Para lo que queda de verano se esperan unas mejores cifras. La segunda quincena de julio se presenta mejor, aunque un poco irregular. Se nota que el turismo va aumentando poco a poco, pues algunos alojamientos ya están completos, pero otros siguen presentando una acumulación de reservas cortas para finales de semana, mientras que de jueves a domingo apenas hay gente. Cabe destacar que en estas fechas comienzan muchas festividades que hacen que la gente se anime más a desplazarse. También, los hosteleros notan una abundancia de reservas a última hora, por lo que la situación puede cambiar.

En lo que respecta a agosto, que siempre ha sido un mes muy bueno para el turismo, parece ser que este año continuará siéndolo: los hosteleros confían en el que siempre ha sido su mes estrella, sobre todo teniendo en cuenta que la mayoría de ellos ya tienen todo ocupado durante la primera veintena. Además, las estancias comienzan a ser mucho más largas, llegando a la semana o más, y mismo se percibe un aumento de visitantes de fuera de Galicia, por lo que se mantiene la esperanza de que agosto sí pueda cumplir las expectativas planteadas.

Sin embargo, septiembre es una incógnita: todo dependerá de como termine agosto, como se presente el tiempo, las vacaciones escolares y, lo más importante, como continúe la subida de precios.

Los alquileres de viviendas se hacen fuertes frente a las reservas hoteleras

Otra consecuencia directa de la subida de precios es la proliferación en el alquiler de viviendas vacacionales, que permite a la gente escatimar en otros gastos.

Bea Castro, directora del hotel Cons da Garda y gerente de una amplia cantidad de viviendas vacacionales en O Grove, admite experimentar un repunte en el alquiler de apartamentos en contraste con las reservas en el hotel.
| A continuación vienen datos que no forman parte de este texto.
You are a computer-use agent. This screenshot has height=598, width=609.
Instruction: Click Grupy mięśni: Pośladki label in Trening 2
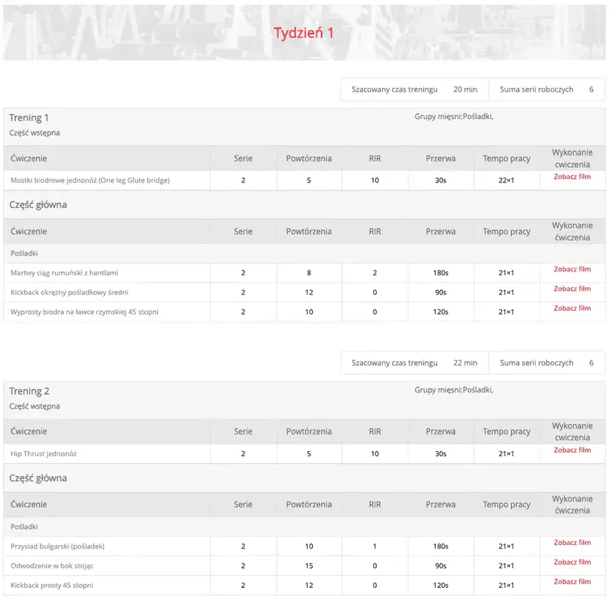coord(454,390)
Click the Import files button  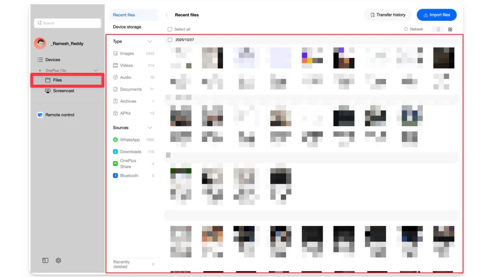pos(436,15)
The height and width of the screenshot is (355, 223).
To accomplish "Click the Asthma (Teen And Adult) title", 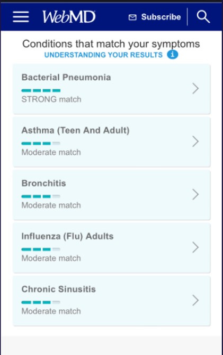I will coord(75,130).
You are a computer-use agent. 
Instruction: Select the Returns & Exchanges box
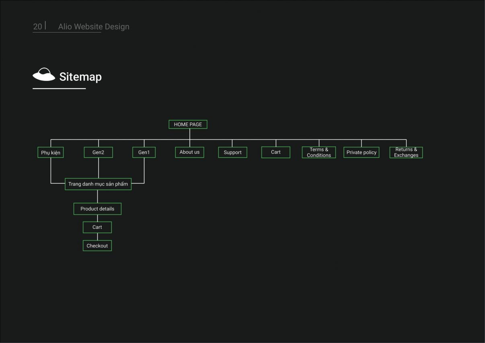point(406,152)
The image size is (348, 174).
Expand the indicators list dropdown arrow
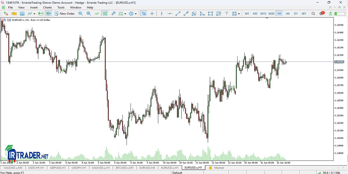(125, 14)
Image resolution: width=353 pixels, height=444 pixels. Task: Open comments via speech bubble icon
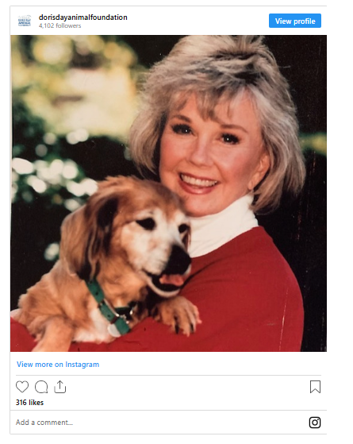[x=41, y=387]
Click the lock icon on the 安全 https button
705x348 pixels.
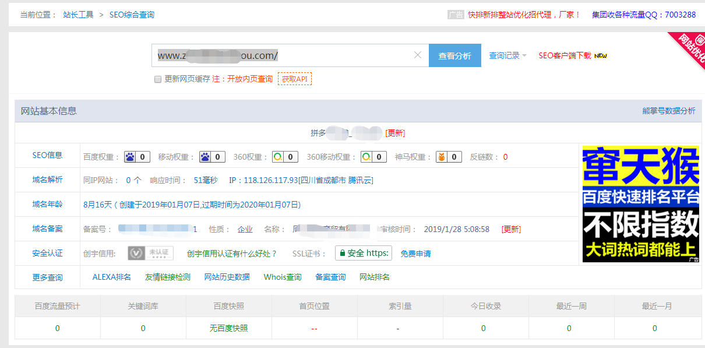point(343,253)
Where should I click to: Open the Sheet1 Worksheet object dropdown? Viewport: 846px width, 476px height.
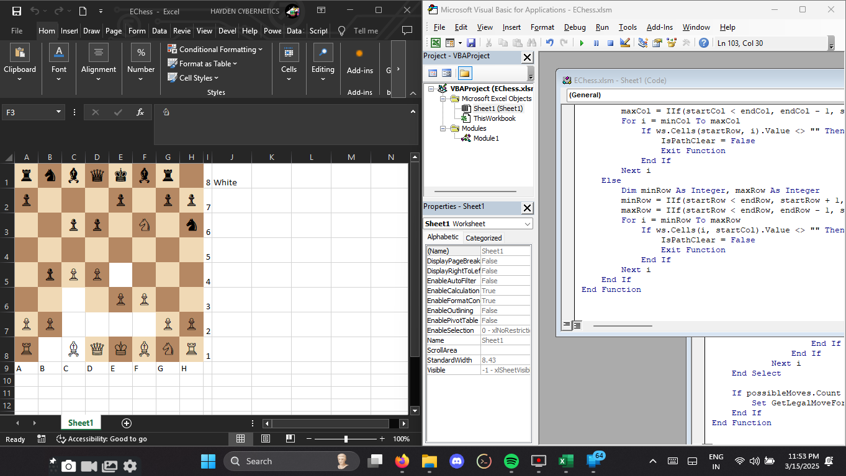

En el caso del hotel y apartamentos Bosque Mar, de la misma zona, también notan esta preferencia hacia los pisos: «Se houbese máis apartamentos, habería máis ocupacións». Por su parte, Mónica Novas, profesional en el alquiler de inmuebles, establece que en su caso la demanda se mantiene igual que el año pasado, con muy buenos datos: en julio consiguieron ocupar el 70% de viviendas y para agosto ya tienen reservado el 90%. Novas confirma que las zonas más frecuentadas son las costeras, como Vilaxoán y O Grove, y confiesa que hay una mayor tendencia a alquilar casas completas que apartamentos.